Collected data:
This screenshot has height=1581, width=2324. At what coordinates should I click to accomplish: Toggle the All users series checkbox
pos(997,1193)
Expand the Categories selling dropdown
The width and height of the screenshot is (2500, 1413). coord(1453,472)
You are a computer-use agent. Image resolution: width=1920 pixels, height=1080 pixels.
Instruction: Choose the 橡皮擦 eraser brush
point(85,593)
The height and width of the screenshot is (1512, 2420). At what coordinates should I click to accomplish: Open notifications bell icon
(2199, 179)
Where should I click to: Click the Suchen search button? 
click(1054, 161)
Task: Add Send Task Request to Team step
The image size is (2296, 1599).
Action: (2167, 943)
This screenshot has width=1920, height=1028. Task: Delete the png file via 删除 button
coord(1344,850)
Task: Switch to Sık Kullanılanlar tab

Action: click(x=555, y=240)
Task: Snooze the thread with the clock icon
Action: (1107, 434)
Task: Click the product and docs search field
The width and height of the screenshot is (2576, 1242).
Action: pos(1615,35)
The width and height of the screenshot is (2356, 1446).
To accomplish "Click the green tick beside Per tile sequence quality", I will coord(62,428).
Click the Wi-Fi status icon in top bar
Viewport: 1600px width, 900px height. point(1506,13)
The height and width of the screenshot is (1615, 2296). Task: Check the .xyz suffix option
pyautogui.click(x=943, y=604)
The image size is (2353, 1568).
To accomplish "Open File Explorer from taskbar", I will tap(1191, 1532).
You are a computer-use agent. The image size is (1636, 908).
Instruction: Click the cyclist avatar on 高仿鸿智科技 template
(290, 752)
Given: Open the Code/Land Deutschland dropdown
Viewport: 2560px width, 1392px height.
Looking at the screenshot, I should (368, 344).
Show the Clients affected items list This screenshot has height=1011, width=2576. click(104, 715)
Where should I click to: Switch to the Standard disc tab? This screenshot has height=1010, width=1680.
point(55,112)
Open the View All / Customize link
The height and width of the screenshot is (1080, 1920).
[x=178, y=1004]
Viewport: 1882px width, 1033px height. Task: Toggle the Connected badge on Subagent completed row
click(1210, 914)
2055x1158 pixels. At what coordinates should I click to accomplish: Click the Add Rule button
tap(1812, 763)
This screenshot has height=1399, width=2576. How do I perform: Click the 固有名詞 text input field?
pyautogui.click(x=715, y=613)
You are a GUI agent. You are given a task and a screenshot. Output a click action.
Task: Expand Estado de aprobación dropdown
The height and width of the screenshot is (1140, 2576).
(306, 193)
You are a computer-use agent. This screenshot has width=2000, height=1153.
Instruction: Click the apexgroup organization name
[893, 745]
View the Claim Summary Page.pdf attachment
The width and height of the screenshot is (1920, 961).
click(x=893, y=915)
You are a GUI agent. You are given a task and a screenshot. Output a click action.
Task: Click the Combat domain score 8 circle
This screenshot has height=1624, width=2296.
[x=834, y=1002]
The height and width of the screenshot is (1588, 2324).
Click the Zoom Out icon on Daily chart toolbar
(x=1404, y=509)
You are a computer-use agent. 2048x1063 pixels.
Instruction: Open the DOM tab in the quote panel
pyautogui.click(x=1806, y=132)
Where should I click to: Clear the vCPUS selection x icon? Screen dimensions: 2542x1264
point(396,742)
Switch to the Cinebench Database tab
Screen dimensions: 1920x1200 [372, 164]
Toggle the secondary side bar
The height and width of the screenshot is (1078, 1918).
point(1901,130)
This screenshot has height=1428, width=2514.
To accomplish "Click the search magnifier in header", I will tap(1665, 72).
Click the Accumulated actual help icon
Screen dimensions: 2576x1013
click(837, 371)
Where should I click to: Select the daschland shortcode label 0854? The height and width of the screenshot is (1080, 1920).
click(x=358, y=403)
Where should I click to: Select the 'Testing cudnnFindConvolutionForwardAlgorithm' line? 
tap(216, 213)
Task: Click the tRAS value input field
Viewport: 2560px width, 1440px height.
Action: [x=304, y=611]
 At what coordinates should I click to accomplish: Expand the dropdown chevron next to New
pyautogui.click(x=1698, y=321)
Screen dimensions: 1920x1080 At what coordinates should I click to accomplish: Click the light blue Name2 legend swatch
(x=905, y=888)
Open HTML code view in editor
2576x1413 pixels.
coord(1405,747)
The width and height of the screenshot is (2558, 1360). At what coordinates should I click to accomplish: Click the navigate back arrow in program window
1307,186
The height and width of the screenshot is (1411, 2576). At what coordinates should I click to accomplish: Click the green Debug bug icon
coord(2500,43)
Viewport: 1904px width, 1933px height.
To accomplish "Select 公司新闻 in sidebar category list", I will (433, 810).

**Directions**
Find the word "computer" in the records. Copy every line it appears in.

**Answer to this problem**
You are a computer-use agent. Image resolution: width=1920 pixels, height=1080 pixels.
You are a computer-use agent. The image size is (1636, 908).
You are a computer-use agent. This screenshot has width=2000, height=1153.
You are a computer-use agent. 2048x1063 pixels.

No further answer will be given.